Phillip Shore, MFA

Philip Shore

Professor of Sculpture

Phone: (972) 721-5284

Email: pshore@udallas.edu

Office: Sculpture Building

Office Hours: N/A

Phillip Shore's artwork is informed and influenced by his travels to and the study of the archeological artifacts from Ancient Greece and the relationship between humans and the environment. Mr. Shore is an artist and an educator who divides his time between living rurally in Michigan and residing in an urban setting in Texas. Mr. Shore received his MFA from the University of Notre Dame and his BFA from the New York State College of Ceramics at Alfred University. Over the twenty plus years in which he has been making art, Mr. Shore has exhibited extensively throughout the United States and was invited to attend an international sculpture symposium in the Republic of Georgia.

Mr. Shore has received grants from the State of Michigan, Arts America and, most recently, he was the recipient of the Haggar Scholar Award through the University of Dallas.  His work is represented by Craighead-Green Gallery in Dallas, Texas and by Sue Greenwood Fine Art in Laguna Beach, California and is in many public and private collection including Purdue University, the City of Fort Smith, Arkansas, Rustavi International Sculpture Park, Rustavi, Republic of Georgia, and Akin, Gump P.C., Dallas, Texas to name a few.

Artist Statement
Wendell Berry, in his 1989 essay Nature as Measure writes, "But we know too that nature includes us. It is not a place into which we reach from some safe standpoint outside it." This quote embodies the overarching thesis of my work: the relationship humans have established with the physical world and questioning why we see ourselves as separate or outside of nature.

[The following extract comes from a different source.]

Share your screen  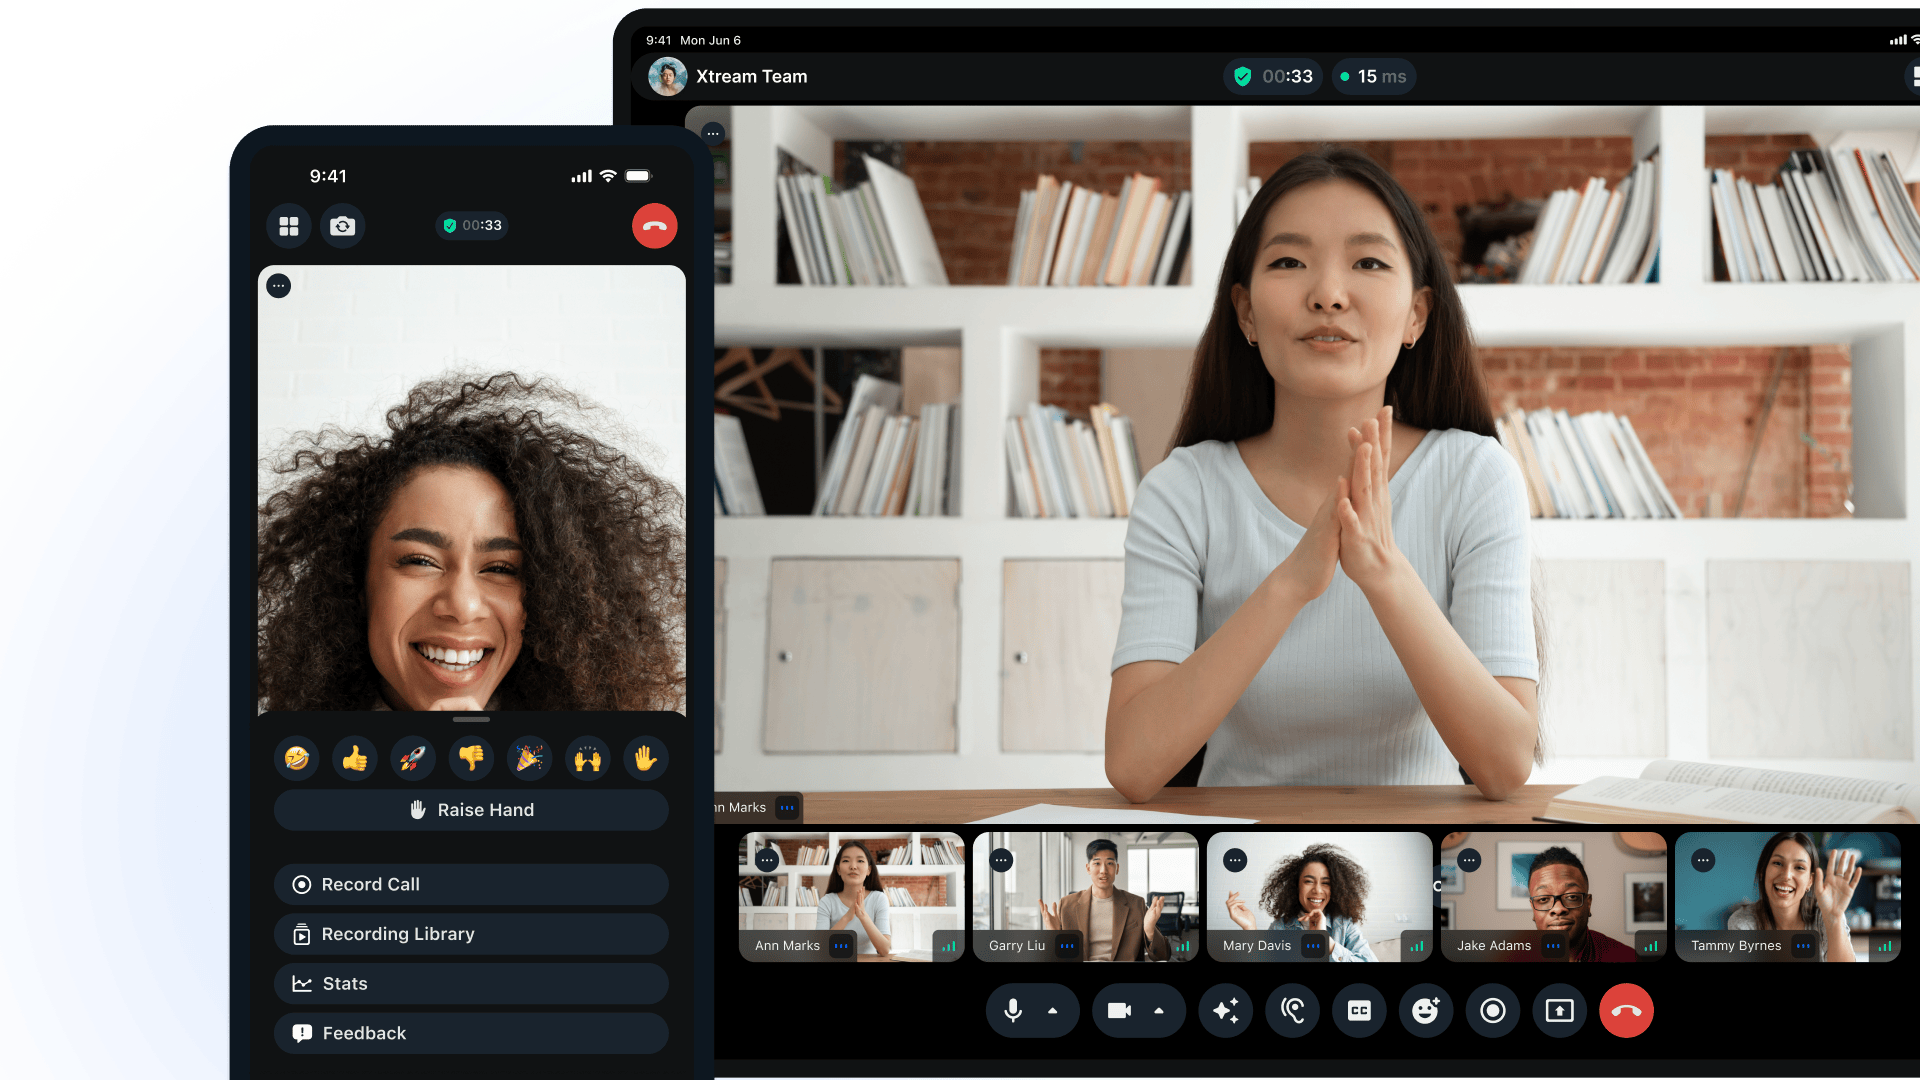(x=1560, y=1011)
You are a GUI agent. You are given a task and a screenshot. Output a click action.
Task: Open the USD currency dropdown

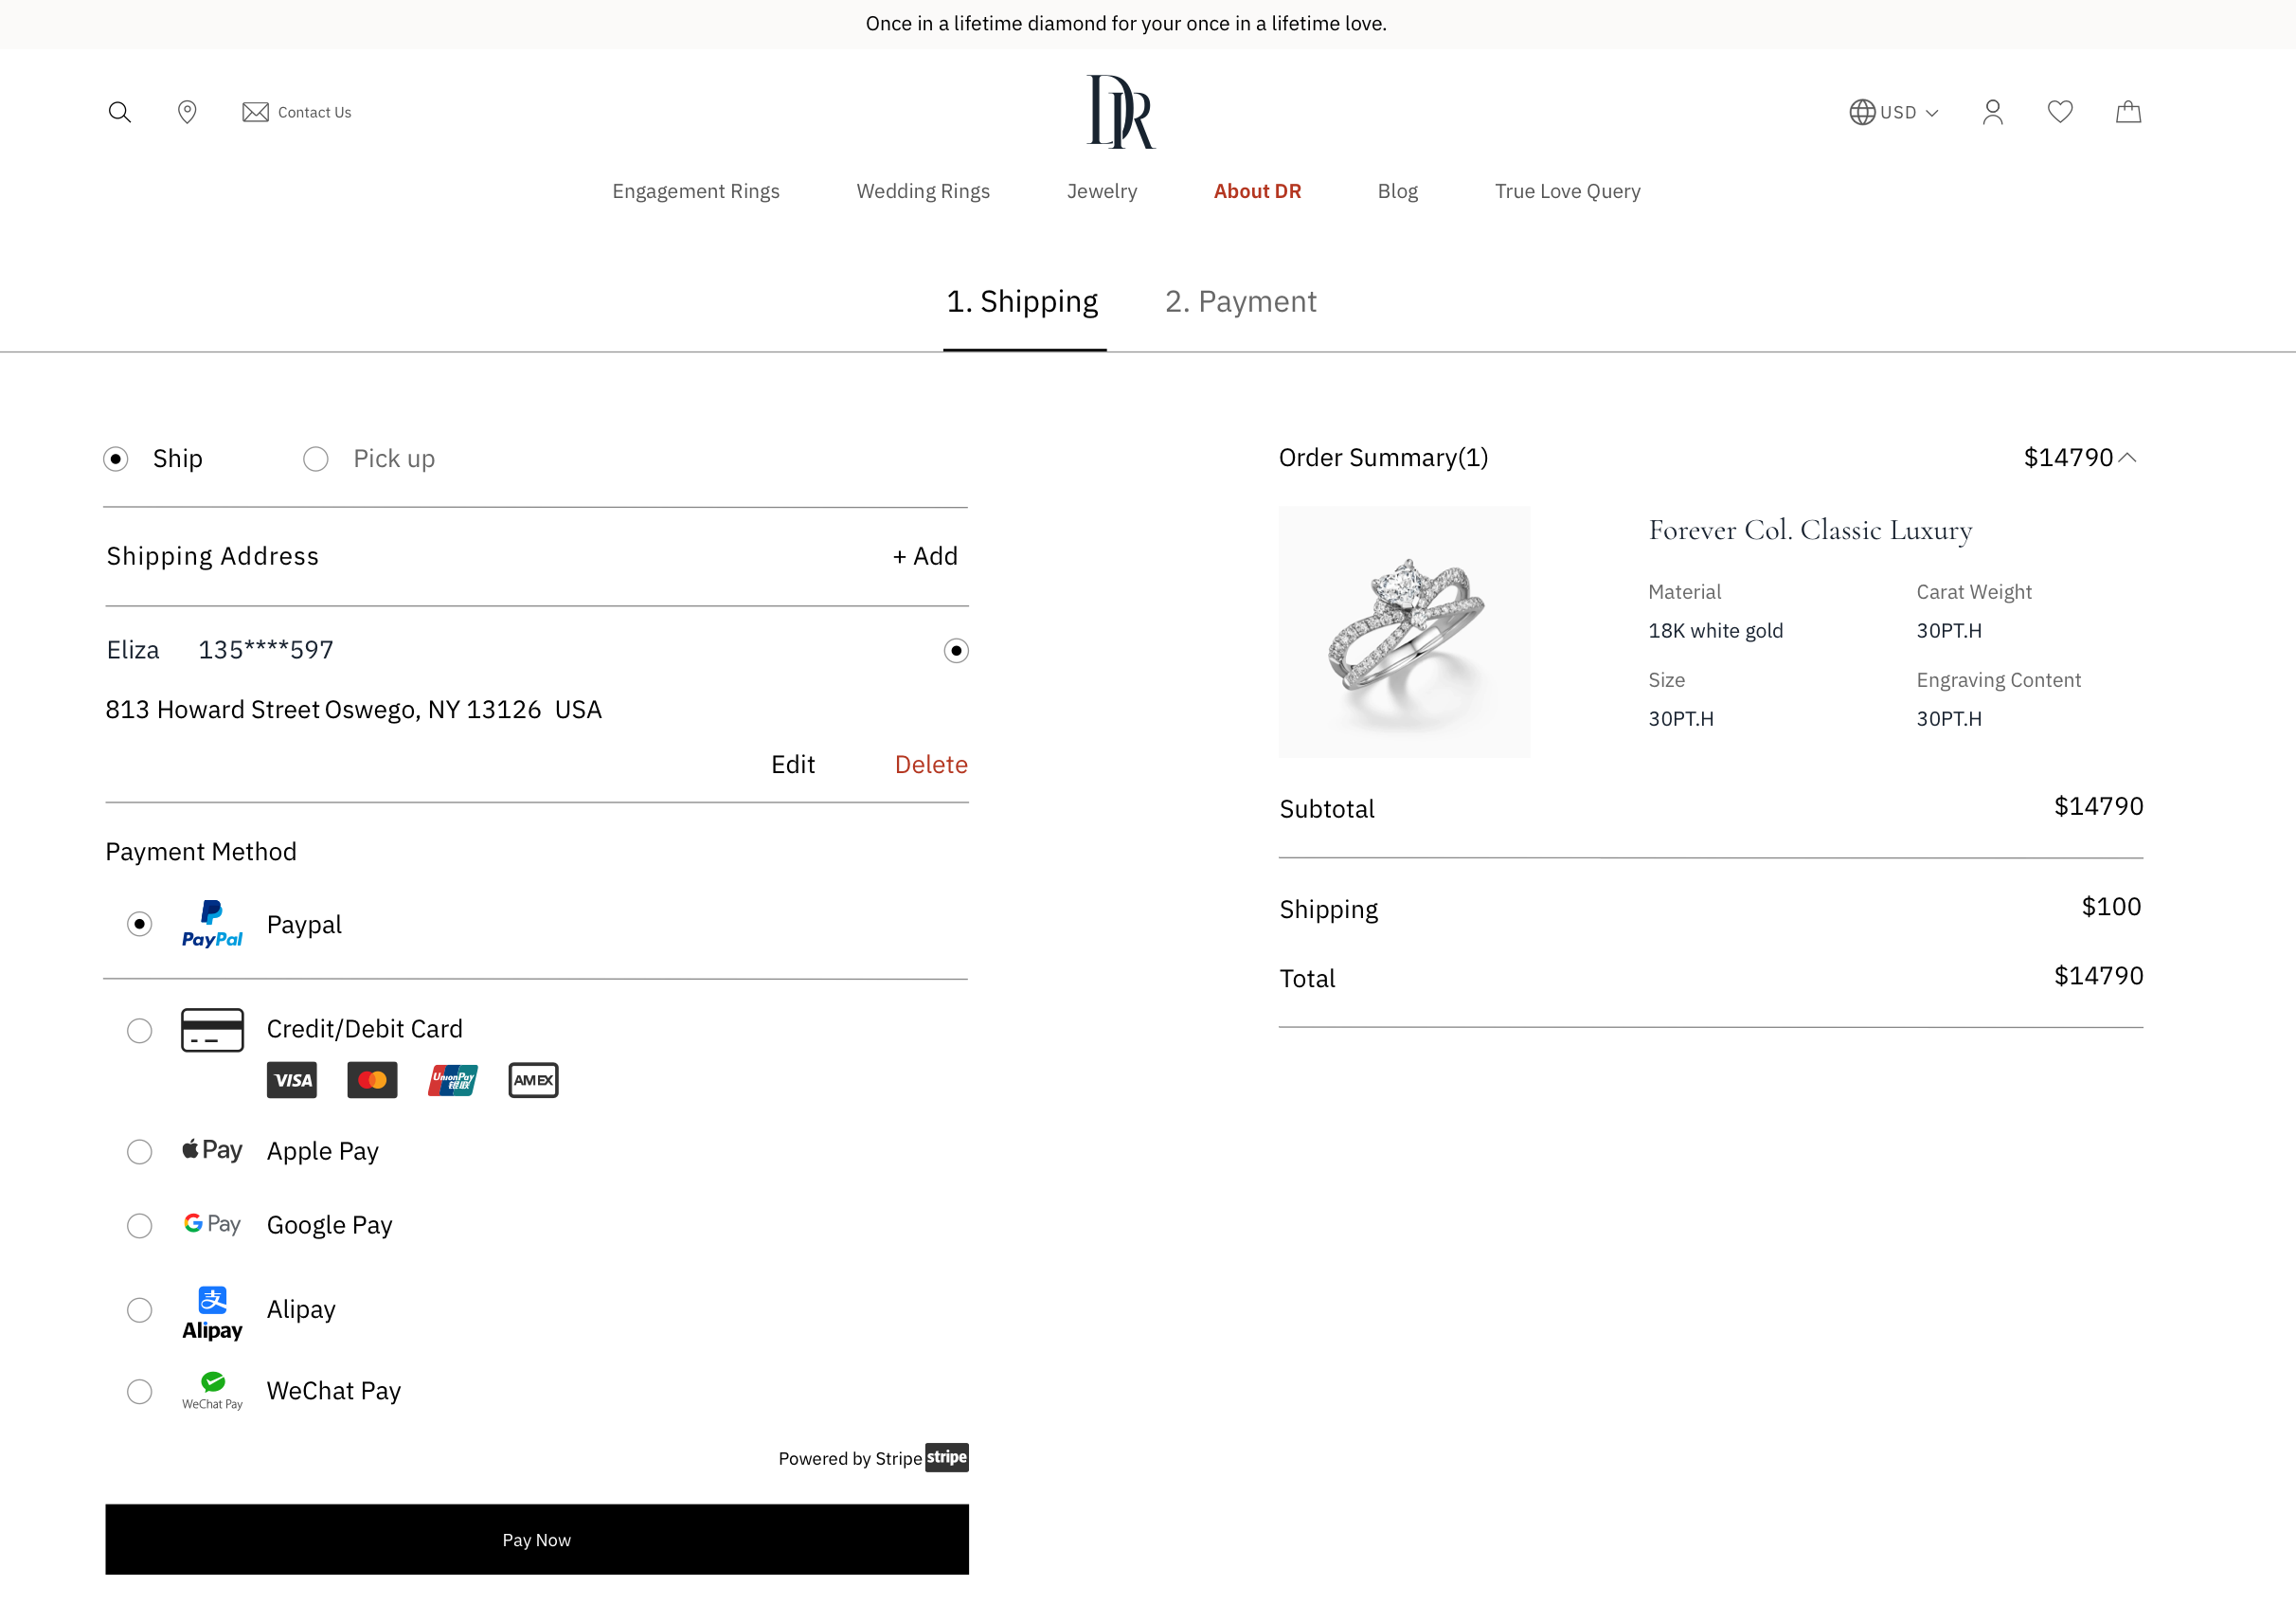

I am influenced and gain insights through the exploration of artists and authors who consider the land and our place within it. This information, along with my own investigations, result in natural and manmade forms, shapes, colors, textures and lines being acquired from the world that I interact with on a daily basis, reimagined and incorporated into my sculpture. I am interested in how the tools I use in the garden, woods and studio act as an intermediary as we interface with our surroundings. The vining tendrils of plants, the color and shape of insect life and seeds, the graceful curves found in the trees, the texture of bark, the movement of water, etc., initiate the foundation and inventory so integral to this work.

In developing forms and compositions, my process involves a balance between reason and intuition mediated by formal concerns. Within my work, I connect disparate elements, an acorn cap placed on a chicken egg, a branch with foliage of feathers and, in the same vein, I use cast elements of the human form, hands and feet, atop reliquary-­‐type vessels containing elements from nature to express the interconnected relationship of humans and the environment.

This work emerges from a personal exploration, an exploration seeking my place in this natural system. The work is neither declarative nor didactic but is rather evidence of this exploration.